[Stored data]

>>>

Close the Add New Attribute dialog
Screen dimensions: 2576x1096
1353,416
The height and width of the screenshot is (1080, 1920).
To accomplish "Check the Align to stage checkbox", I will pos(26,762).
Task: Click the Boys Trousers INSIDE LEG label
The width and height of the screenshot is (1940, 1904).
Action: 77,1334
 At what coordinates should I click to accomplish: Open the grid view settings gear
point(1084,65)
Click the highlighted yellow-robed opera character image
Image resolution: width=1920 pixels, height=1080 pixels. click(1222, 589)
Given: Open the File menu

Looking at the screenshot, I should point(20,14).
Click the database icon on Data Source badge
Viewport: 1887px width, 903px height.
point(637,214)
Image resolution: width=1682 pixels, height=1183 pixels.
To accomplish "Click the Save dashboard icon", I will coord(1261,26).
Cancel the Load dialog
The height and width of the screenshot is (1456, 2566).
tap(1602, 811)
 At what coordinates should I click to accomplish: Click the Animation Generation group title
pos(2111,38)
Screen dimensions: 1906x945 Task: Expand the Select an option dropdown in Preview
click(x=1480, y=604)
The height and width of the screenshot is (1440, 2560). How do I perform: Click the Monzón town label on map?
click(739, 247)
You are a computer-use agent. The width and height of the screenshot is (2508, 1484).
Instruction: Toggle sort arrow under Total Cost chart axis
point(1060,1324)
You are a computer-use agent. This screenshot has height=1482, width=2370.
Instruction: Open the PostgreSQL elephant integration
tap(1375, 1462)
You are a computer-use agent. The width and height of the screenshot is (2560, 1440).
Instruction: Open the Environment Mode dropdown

<<<

What the exercise asks: A word-for-word restatement of the records above from the line containing "Instruction: Toggle sort" to their final line is all the answer should hold.

Exercise answer:
Instruction: Toggle sort arrow under Total Cost chart axis
point(1060,1324)
You are a computer-use agent. This screenshot has height=1482, width=2370.
Instruction: Open the PostgreSQL elephant integration
tap(1375, 1462)
You are a computer-use agent. The width and height of the screenshot is (2560, 1440).
Instruction: Open the Environment Mode dropdown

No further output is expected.